The mock simulates an inbox with two messages, one plain-text and one HTML. The body is base64url-encoded as the Gmail API returns it.

To switch to live mode: delete this function and its call below.

Python
def setup_mock():
    import base64

    def _encode(text: str) -> str:
        return base64.urlsafe_b64encode(text.encode()).decode()

    mock_service = MagicMock()

    # List messages
    mock_service.users.return_value.messages.return_value.list.return_value.execute.return_value = {
        "messages": [
            {"id": "msg-001", "threadId": "thread-001"},
            {"id": "msg-002", "threadId": "thread-002"},
        ]
    }

    # Full message payload (alternating by call count via side_effect)
    msg_001 = {
        "payload": {
            "mimeType": "text/plain",
            "headers": [
                {"name": "Subject", "value": "Weekly Digest: AI Highlights"},
                {"name": "From", "value": "newsletter@example.com"},
                {"name": "Date", "value": "Mon, 01 Apr 2024 09:00:00 +0000"},
            ],
            "body": {"data": _encode("<p>Top stories this week in AI.</p>")},
        }
    }
    msg_002 = {
        "payload": {
            "mimeType": "text/html",
            "headers": [
                {"name": "Subject", "value": "Your order has shipped"},
                {"name": "From", "value": "orders@shop.example.com"},
                {"name": "Date", "value": "Tue, 02 Apr 2024 14:00:00 +0000"},
            ],
            "body": {
                "data": _encode(
                    "<h1>Order Shipped!</h1><p>Your package is on its way.</p>"
                )
            },
        }
    }

    mock_service.users.return_value.messages.return_value.get.return_value.execute.side_effect = [
        msg_001,
        msg_002,
    ]

    mock_creds = MagicMock()
    mock_creds_module = MagicMock()
    mock_creds_module.Credentials.from_authorized_user_file.return_value = mock_creds

    mock_discovery = MagicMock()
    mock_discovery.build.return_value = mock_service

    sys.modules["googleapiclient"] = MagicMock()
    sys.modules["googleapiclient.discovery"] = mock_discovery
    sys.modules["google"] = MagicMock()
    sys.modules["google.oauth2"] = MagicMock()
    sys.modules["google.oauth2.credentials"] = mock_creds_module

Collect Inbox

source format: gmail://me (always me — refers to the authenticated user).
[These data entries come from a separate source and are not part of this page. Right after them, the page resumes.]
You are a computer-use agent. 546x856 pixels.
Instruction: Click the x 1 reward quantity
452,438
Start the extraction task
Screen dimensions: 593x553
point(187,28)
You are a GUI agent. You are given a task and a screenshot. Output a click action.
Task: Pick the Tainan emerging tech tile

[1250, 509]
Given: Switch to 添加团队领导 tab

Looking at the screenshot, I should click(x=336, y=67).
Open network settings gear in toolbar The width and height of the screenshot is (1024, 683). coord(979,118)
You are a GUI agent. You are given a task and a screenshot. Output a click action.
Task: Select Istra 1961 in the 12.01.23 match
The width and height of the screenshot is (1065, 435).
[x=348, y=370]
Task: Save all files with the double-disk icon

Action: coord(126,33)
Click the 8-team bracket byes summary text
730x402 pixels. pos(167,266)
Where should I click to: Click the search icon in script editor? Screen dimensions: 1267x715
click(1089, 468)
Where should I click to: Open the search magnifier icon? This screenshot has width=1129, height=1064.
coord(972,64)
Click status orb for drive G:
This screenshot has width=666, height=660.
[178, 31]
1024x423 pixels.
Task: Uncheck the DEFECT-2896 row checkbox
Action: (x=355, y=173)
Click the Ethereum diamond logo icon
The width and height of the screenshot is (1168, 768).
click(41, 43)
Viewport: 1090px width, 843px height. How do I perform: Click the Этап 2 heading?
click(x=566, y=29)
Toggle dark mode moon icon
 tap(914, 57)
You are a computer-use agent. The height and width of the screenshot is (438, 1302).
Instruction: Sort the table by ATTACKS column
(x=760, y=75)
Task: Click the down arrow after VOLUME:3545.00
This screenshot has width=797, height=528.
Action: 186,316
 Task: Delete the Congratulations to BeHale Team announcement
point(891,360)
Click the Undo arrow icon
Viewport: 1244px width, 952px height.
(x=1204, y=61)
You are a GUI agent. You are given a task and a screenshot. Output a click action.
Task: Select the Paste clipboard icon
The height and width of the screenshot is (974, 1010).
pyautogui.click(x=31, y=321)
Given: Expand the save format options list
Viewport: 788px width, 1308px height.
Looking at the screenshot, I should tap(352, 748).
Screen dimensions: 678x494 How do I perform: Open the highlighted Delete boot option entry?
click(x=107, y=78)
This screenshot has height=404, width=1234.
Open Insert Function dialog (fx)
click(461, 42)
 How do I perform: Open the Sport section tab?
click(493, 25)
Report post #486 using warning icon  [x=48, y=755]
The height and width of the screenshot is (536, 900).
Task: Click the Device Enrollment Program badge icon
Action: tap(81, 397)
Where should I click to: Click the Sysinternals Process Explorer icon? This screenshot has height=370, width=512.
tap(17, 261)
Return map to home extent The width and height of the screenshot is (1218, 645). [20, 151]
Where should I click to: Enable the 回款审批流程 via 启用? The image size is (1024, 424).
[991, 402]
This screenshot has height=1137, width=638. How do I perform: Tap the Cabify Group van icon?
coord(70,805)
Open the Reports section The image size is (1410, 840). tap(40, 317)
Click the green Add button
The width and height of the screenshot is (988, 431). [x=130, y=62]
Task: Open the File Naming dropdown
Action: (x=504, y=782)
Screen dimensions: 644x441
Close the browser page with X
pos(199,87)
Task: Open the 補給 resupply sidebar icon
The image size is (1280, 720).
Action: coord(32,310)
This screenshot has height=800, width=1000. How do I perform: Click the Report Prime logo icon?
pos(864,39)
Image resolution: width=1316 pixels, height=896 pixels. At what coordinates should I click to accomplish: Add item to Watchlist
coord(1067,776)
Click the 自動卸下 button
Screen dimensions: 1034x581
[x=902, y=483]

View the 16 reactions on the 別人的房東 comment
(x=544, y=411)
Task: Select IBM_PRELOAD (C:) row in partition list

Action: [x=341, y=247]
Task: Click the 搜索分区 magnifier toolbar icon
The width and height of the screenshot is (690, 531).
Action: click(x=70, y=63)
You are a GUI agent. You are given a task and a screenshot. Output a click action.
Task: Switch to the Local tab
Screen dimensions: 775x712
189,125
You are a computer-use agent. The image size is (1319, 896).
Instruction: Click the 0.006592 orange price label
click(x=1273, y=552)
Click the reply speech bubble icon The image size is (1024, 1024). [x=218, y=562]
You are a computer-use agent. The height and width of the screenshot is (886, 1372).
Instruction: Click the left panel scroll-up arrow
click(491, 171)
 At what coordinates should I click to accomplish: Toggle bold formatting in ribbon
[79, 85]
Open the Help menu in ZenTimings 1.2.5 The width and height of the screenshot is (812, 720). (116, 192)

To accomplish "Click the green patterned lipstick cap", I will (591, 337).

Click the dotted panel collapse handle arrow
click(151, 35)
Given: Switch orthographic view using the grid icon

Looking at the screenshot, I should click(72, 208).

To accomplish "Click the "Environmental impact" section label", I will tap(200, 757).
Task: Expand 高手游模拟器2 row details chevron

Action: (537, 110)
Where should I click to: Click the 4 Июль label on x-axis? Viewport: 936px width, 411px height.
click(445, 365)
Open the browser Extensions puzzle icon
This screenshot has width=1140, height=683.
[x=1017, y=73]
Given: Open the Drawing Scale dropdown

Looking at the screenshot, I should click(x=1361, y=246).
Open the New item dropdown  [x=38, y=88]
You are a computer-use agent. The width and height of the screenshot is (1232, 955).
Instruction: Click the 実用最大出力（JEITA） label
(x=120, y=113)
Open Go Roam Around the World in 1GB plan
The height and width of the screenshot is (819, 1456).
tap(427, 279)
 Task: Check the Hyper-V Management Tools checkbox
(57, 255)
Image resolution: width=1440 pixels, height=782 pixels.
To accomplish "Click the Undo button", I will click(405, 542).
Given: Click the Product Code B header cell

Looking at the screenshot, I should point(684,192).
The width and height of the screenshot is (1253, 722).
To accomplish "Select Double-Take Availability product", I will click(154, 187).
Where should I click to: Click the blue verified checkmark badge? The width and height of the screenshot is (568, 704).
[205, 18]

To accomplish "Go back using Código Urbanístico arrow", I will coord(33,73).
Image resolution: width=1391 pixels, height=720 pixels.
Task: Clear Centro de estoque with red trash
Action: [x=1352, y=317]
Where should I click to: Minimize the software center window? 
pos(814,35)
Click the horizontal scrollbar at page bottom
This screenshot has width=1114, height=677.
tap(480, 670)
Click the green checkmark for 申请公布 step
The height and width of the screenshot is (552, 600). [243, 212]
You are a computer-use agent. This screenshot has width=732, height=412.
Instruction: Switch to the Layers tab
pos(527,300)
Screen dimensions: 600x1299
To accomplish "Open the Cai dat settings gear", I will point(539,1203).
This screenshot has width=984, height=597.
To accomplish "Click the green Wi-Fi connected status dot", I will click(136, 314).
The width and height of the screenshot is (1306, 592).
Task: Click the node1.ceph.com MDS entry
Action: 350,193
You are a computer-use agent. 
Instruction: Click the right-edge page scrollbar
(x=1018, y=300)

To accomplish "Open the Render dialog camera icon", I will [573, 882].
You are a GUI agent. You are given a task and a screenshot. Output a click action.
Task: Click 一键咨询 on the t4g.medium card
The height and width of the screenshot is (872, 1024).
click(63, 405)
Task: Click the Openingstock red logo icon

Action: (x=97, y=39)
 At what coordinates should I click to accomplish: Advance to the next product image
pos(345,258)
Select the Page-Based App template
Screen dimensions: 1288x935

The query keyword accepts any Gmail search expression: - "is:inbox" — inbox messages (default) - "is:unread" — unread only - "from:newsletter@…" — filter by sender - "subject:digest" — filter by subject - "after:2024/01/01" — messages after a date

limit caps the number of messages fetched (default: 10).

Each message is archived as an HTML file named after the message ID.

Python
setup_mock()

stats = TransferPipeline.process(
    source="gmail://me",
    destination=OUTPUT_DIR,
    strategies={"connector": "gmail"},
    token_path=os.environ.get("GOOGLE_TOKEN_PATH", "./token.json"),
    query="is:inbox",
    limit=10,
)

print("=== Collect Inbox ===")
print(json.dumps(stats, indent=2))

Collect with Search Filter

Use Gmail search syntax to target specific messages. This example collects unread newsletters from the last 7 days.

Python
setup_mock()

stats_filtered = TransferPipeline.process(
    source="gmail://me",
    destination=f"{OUTPUT_DIR}/newsletters",
    strategies={"connector": "gmail"},
    token_path=os.environ.get("GOOGLE_TOKEN_PATH", "./token.json"),
    query="is:unread category:promotions newer_than:7d",
    limit=20,
)

print("=== Collect with Search Filter ===")
print(json.dumps(stats_filtered, indent=2))

Validate Output

Each message produces one HTML file. Open one to confirm the subject, sender, date, and body were extracted and embedded correctly.

Python
if os.path.isdir(OUTPUT_DIR):
    files = [
        n for n in os.listdir(OUTPUT_DIR) if os.path.isfile(os.path.join(OUTPUT_DIR, n))
    ]
    print(f"\nArchived {len(files)} message(s) in '{OUTPUT_DIR}'.")
    if files:
        with open(os.path.join(OUTPUT_DIR, files[0]), encoding="utf-8") as f:
            print(f.read(400))